Smart Pause, Smart Scroll, Smart Idea?
On top of patent publications, we've heard the rumors float around about the first two features, and the last one still remains unproven. Being built off the Smart Stay and Smart Rotation concept found in the Galaxy S3, they are unique in a way that allows touchless gestures using your eyes.
Smart Pause works in such a way, that while watching a video and you get distracted, you won't have to hit the pause button to stop the video. You can confidently look away to focus on whatever distracts you, and the movie will pause until you look back at it again.
Smart Scroll, as it sounds, notices when your eyes are going to reach the bottom of the page, and scrolls the page up so you can continue reading without even touching the screen. In contrast, it also works when you look towards the top of the page and it will scroll up. On a side note, one theoretically should be careful not to roll their eyes while reading an article though, it may confuse the smart feature.
S Voice; More Useful than Before
If you're like me and own a Galaxy S3, you've probably replaced S Voice with Google Now. Samsung has taken note of that and instead of adding a vocabulary of snarky replies (they already covered that part with the last upgrade,) they integrated it into new features not found previously
S Translate, not to be confused with Google Translate, although it may be easy to do, but it's a concept where you speak your language to the phone, and it'll translate into text where a person, who doesn't speak your language, can understand what you're trying to say. They speak back into the phone and it will translate their language into text so you can understand. Now some of us already know how translating works, the dialects itself may be enough to confuse the true meaning, but it's better than nothing at all.

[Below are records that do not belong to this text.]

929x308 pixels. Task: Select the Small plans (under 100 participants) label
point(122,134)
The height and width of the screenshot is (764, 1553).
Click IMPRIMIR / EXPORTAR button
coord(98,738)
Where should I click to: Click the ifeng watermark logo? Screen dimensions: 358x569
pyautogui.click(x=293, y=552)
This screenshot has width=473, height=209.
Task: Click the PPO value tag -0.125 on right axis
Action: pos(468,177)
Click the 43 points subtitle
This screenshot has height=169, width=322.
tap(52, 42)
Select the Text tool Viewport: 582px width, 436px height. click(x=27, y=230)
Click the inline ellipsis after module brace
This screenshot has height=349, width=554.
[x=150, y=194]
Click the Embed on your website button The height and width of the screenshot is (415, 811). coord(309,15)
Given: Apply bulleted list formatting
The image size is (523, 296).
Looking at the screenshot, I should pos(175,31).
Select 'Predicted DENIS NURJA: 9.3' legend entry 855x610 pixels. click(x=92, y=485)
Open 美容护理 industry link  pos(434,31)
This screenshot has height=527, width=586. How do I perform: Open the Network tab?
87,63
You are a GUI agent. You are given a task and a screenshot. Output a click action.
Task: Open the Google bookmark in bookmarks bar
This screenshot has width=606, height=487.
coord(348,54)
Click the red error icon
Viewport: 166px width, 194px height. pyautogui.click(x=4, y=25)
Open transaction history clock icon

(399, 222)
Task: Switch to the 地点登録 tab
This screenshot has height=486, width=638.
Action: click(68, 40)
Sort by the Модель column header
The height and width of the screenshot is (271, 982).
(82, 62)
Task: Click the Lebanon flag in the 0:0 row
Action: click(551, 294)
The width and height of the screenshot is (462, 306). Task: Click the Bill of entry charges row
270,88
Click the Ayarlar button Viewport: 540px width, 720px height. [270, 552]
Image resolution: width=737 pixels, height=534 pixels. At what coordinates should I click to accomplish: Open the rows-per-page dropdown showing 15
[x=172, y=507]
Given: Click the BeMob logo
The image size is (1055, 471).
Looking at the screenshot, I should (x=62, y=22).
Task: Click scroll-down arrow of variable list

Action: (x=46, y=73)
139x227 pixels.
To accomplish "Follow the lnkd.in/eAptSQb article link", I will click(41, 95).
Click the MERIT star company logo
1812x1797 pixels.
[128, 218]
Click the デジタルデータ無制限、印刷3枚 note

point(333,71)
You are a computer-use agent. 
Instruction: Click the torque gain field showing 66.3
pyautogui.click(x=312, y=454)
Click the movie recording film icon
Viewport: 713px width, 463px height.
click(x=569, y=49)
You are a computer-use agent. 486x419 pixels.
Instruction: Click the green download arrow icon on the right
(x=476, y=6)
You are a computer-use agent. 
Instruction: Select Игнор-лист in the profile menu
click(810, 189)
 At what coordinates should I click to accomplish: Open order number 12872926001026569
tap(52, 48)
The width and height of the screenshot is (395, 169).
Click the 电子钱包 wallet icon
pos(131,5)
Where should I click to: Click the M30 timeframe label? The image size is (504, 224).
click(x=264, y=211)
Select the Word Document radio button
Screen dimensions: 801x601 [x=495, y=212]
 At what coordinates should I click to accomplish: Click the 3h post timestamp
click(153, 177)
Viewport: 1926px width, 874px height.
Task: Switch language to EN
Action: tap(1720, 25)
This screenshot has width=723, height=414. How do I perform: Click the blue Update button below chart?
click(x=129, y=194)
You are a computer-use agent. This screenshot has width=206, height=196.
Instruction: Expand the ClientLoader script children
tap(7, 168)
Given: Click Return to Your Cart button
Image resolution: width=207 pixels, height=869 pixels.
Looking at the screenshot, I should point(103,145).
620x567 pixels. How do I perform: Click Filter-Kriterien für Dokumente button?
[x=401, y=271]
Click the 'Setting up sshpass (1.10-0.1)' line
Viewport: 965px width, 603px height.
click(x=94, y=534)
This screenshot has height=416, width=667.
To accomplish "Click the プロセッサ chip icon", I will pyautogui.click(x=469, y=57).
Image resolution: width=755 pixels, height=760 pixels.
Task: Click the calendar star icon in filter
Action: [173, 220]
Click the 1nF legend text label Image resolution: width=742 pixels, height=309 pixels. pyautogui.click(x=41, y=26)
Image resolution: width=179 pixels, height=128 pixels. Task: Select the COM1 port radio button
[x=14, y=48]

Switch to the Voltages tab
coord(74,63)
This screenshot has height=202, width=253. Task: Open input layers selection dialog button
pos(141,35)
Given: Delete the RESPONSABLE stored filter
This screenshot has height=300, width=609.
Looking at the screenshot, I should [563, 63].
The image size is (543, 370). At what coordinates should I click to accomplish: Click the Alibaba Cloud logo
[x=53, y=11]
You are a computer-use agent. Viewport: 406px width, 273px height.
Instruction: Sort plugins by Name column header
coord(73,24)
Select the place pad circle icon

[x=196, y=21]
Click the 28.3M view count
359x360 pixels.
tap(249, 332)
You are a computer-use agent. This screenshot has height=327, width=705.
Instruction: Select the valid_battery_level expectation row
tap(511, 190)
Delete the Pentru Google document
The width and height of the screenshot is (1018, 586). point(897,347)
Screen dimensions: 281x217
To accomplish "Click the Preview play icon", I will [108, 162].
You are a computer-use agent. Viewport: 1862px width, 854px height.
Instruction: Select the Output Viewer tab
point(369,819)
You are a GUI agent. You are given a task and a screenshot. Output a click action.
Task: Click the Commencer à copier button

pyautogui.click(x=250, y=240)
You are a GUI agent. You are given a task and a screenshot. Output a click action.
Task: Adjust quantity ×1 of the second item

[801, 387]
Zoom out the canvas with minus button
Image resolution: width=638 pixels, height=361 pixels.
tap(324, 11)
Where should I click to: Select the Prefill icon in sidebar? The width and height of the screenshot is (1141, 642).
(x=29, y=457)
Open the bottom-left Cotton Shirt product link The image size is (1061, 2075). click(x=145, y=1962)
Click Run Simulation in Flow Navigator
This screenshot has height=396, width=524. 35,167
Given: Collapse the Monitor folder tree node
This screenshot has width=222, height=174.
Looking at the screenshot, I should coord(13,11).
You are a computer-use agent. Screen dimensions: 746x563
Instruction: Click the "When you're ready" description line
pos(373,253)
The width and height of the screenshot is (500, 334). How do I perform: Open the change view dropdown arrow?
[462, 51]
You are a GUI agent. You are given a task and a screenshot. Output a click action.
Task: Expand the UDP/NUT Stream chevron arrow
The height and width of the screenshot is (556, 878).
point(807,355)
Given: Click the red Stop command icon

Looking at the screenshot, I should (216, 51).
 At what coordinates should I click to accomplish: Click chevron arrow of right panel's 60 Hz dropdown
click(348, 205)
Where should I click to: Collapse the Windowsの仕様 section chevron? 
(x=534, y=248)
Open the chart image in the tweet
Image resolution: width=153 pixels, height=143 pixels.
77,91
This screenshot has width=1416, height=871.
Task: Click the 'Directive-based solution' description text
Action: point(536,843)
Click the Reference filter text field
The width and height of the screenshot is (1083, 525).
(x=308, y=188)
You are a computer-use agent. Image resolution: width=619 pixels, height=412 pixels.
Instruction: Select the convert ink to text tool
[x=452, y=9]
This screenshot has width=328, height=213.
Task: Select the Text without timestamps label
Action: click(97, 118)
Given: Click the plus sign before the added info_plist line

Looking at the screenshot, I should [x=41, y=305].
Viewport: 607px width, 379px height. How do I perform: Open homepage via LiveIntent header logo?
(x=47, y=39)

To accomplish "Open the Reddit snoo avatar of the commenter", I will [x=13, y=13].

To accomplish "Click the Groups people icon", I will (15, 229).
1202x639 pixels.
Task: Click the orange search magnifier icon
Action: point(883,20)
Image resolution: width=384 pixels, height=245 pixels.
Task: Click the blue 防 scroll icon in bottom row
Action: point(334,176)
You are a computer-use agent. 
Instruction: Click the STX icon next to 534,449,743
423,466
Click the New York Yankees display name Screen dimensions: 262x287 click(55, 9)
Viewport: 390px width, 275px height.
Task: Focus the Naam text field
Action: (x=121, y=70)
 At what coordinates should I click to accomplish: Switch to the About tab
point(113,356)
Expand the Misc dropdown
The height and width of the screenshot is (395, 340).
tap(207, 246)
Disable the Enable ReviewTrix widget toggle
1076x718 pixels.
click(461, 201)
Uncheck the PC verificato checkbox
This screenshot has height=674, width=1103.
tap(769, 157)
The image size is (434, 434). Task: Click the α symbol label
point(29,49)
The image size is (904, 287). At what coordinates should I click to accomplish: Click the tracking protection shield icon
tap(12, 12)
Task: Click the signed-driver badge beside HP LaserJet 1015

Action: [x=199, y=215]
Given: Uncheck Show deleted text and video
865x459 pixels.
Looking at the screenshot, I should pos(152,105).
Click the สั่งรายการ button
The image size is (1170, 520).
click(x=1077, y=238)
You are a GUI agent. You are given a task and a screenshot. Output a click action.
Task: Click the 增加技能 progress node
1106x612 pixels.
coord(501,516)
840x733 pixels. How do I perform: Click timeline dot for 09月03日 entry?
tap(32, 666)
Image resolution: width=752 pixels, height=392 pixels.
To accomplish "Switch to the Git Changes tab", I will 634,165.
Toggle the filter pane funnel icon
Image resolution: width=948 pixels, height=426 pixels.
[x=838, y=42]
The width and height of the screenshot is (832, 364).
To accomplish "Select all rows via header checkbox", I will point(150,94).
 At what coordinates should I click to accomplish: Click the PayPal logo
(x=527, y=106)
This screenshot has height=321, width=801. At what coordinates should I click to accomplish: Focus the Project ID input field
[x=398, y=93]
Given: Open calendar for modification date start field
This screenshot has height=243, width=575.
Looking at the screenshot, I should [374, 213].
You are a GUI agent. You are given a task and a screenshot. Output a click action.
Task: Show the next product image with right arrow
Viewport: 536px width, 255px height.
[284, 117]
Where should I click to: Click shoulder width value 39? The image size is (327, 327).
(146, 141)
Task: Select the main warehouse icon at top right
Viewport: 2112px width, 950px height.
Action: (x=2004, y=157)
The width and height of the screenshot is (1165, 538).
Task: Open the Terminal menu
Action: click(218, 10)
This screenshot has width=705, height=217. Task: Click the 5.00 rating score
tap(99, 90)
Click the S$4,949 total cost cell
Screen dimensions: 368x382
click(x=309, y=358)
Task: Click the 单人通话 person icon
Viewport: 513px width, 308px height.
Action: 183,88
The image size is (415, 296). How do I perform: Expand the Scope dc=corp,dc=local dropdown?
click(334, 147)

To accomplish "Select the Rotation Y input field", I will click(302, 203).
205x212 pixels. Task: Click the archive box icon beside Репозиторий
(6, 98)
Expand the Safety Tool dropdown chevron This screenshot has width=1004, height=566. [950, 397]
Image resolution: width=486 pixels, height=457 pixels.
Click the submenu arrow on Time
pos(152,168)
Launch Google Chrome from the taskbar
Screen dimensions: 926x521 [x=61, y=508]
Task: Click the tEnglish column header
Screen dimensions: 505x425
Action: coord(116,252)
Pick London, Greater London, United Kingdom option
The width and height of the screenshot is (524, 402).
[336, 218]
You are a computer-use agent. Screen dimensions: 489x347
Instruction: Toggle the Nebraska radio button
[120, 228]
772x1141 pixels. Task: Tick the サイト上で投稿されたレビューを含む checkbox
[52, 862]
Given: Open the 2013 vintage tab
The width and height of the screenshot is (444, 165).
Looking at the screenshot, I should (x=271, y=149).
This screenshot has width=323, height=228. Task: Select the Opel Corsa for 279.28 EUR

S Voice Driving Mode is like a personal assistant, where you can mount your smartphone to your bluetooth enabled car, so you can dictate your messages, answer your phone, and even get driving directions just by speaking the commands. This is useful especially where laws are strict about cell phone usage while driving.
Improved Group Play
Without the use of an internet connection, Group Play can share music with up to 8 Galaxy S4 devices, using the S Beam feature founded in the Galaxy S3. Not only that, but each phone connected to Group Play can act as a 7 channel surround sound system, with each phone being able to be set to either left speaker, right speaker, center, and so on.
Other Software in General
These are some of the software features that don't require a lot of explanation. First off, there's S Health. We've talked about S Health before, so I'll touch lightly on it here. It's a method of keeping track of your activities, such as counting calorie intake, how far you walk in a given period and so on. All of this is generated into an easy-to-read report that you can review and make changes accordingly. Story Album is an app where you can print your photos directly from your phone and create different layouts that should come conveniently pre-installed, and the software can pair with various brands of printers out there, and there's sure to be more added in due time.
So looking at all these features, one may think "Who needs all this?" Well let's be honest with ourselves, who really needs a smartphone? Many of these features may be small individually, but when grouped together in such a package, it really does add up to the end user experience.